The group has been developing and operating a real-time precise GNSS positioning service since 2007, motivated by the use of high-precision GNSS for early warning systems for geohazards. Real-time positioning and navigation is an integral part of today’s society and is used by most people on an everyday basis in smartphones, cars, or sports watches. The main difference of our work are the much higher requirements on the accuracy, integrity, and continuity of the solutions, so that for instance the positioning error should be on the (sub-) centimeter level rather than the meter level as obtained with current mass-market devices.

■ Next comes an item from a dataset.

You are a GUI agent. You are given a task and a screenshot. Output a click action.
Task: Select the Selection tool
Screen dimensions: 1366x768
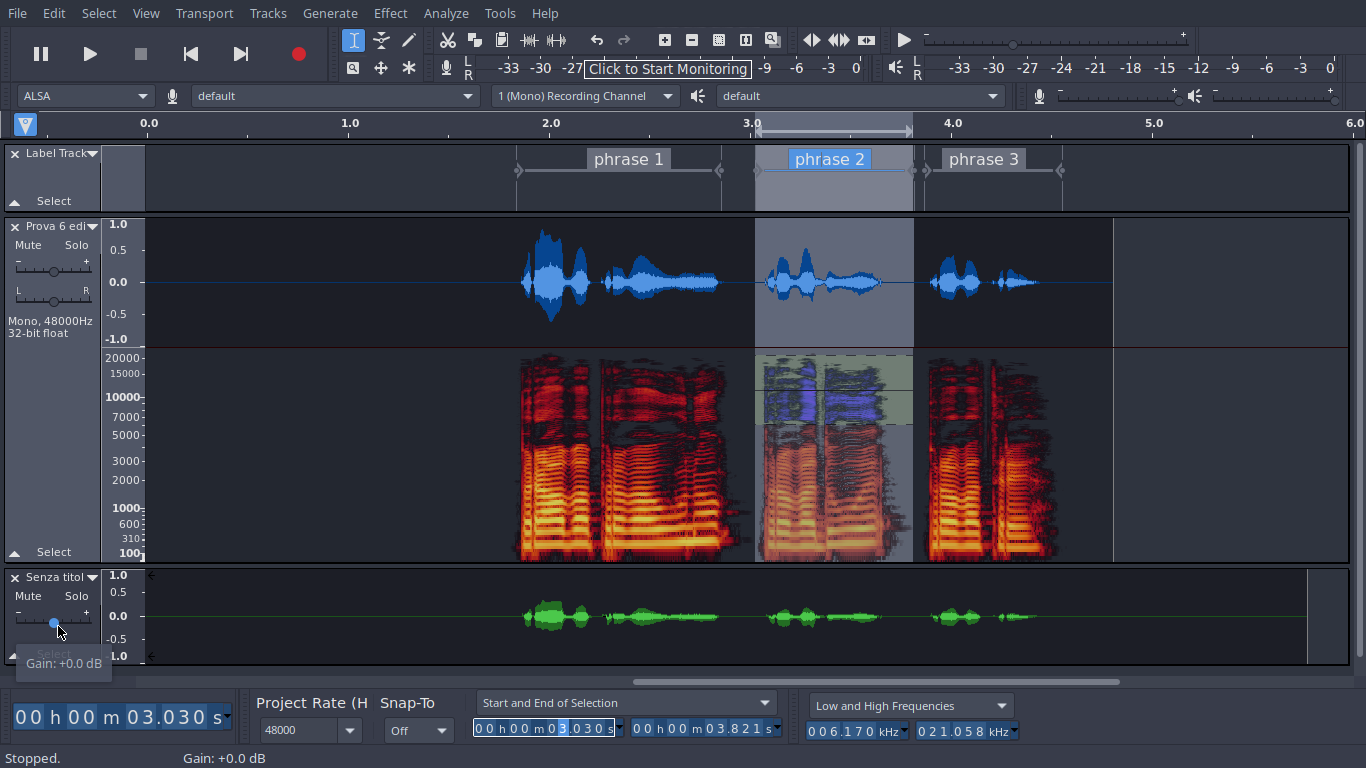(x=353, y=40)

To this end, we apply a technique called precise-point-positioning (PPP). It is based on precise satellite orbit and clock products as compared to the standard broadcast values which are provided by the system operators, and it makes use of the carrier-phase observations, which are roughly two-orders of magnitude more precise than the conventional code-observations but ambiguous by an unknown number of cycles. The full potential of the carrier-phases can be exploited when fixing these phase ambiguities, known as integerambiguity resolution. Faster convergence times are obtained when providing a user with atmospheric corrections as regional augmentation.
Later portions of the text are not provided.